The first sign that Russian mail had run into a new border came at Magdeburg, where Prussia ended and Westphalia began. The Westphalians applied a new transit marking "PRUSSE P.M." which stands for "(from)Prussia via Magdeburg". This example is particularly crisp:
March 1809, St.Petersburg via Memel and Magdeburg to Frankfurt
The reverse reveals that the sender prepaid 13 gute Groschen foreign postage. Prussia kept 7 1/4 g.G for the Memel-Magdeburg trip and passed the remaining  5 3/4 g.G on to Westphalia (magenta notation at lower left). After that, things get fuzzy but Westphalia felt it got enough money to stamp the letter FRANCO and sent it on to Frankfurt.
This is a simple one: only one of the new states to deal with. mail to France and Holland had to pass through both Westphalia AND Berg and the resulting puzzles are maddening, particularly as borders shifted a few times...
But still! Westphalia may be a "dead country" but it offers a lot of postal history fun, even without stamps.

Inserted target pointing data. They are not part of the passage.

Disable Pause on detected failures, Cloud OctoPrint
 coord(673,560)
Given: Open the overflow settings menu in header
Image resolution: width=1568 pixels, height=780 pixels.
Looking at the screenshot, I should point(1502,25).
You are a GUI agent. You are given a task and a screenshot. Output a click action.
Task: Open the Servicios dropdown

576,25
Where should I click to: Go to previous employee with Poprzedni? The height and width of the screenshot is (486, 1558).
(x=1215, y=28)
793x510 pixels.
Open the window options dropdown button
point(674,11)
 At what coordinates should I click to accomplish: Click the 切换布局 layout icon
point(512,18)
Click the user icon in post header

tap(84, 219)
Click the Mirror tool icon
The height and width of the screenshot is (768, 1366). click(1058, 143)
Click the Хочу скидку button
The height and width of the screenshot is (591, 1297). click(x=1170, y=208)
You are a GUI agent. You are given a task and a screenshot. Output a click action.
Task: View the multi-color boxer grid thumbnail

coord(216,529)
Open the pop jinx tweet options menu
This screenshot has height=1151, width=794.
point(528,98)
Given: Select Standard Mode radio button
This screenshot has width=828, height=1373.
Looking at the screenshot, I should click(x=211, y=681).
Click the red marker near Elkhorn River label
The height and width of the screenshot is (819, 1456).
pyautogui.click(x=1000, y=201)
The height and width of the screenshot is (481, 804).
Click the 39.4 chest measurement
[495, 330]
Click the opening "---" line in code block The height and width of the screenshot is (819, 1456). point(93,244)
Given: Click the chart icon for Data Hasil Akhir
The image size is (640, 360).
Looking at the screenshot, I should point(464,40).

There were these two Norwegians....(not really)

If there's one thing I regret it's that my command of Russian is so wobbly. Simply not enough hours in the day to do much about that now, I'm afraid, and at least Google Translate makes life a lot easier. But it does make me prone to embarrassing linguistic blunders when it comes to Russian.
Having grown up in Northwestern Europe, I know the country of Norway as Norge (or Noreg, confusingly), and instead of Norwegian I'm inclined to think of Norsk as the adjective. So when I spotted the word Norskaya in Russian I fell victim to a classic faux ami: a word that looks familiar but means something completely different. In Russian, of course, the word for Norwegian is Норвежский...
And so to my two (non-)Norwegians. The first to come my way was Norskii Sklad in Eastern Siberia:
How odd: a Norwegian Warehouse in the Amur province! Must be one of those odd "colonies" you find dotted all over the Russian Empire. Well, no.... The PTO there was opened in 1916. Norskii Sklad is now simply known as Norsk and it's not exactly a Metropolis.
Then came Norskaya Manufaktura:
Of course, Norskaya Manufaktura (PTO opened in 1891) has nothing to do with Norwegians. It was founded in 1859 by the Khludov brothers as a factory of linen products in Norsk settlement, which later became part of the city of Yaroslavl'. The factory was renamed Krasnyi Pereval (Red Pass) in 1922 and survived all the way to 2011 when it finally went bankrupt. The building still exists and is now leased to smaller establishments, one of which has adopted the Norskaya Manufaktura name, I'm pleased to say.
Incidentally, the reverse of that cover is pretty too:
So no Norwegians. How embarrassing!

Saturday, September 6, 2014

A matched pair

This pair of cards is probably unique in the postal history of the Civil War. On September 7, 1919, a mother in Simferopol' wrote to her daughter in Evpatoriiskia Dachi, the card arriving the next day. The daughter wrote back to her mother on the day it arrived, and her reply got back to mom in Simferopol' on September 9. Both cards are franked at 35k: the postcard rate for the Denikin regime during this period.
I defy anyone to find a similar matched pair of postal items from the Civil War period.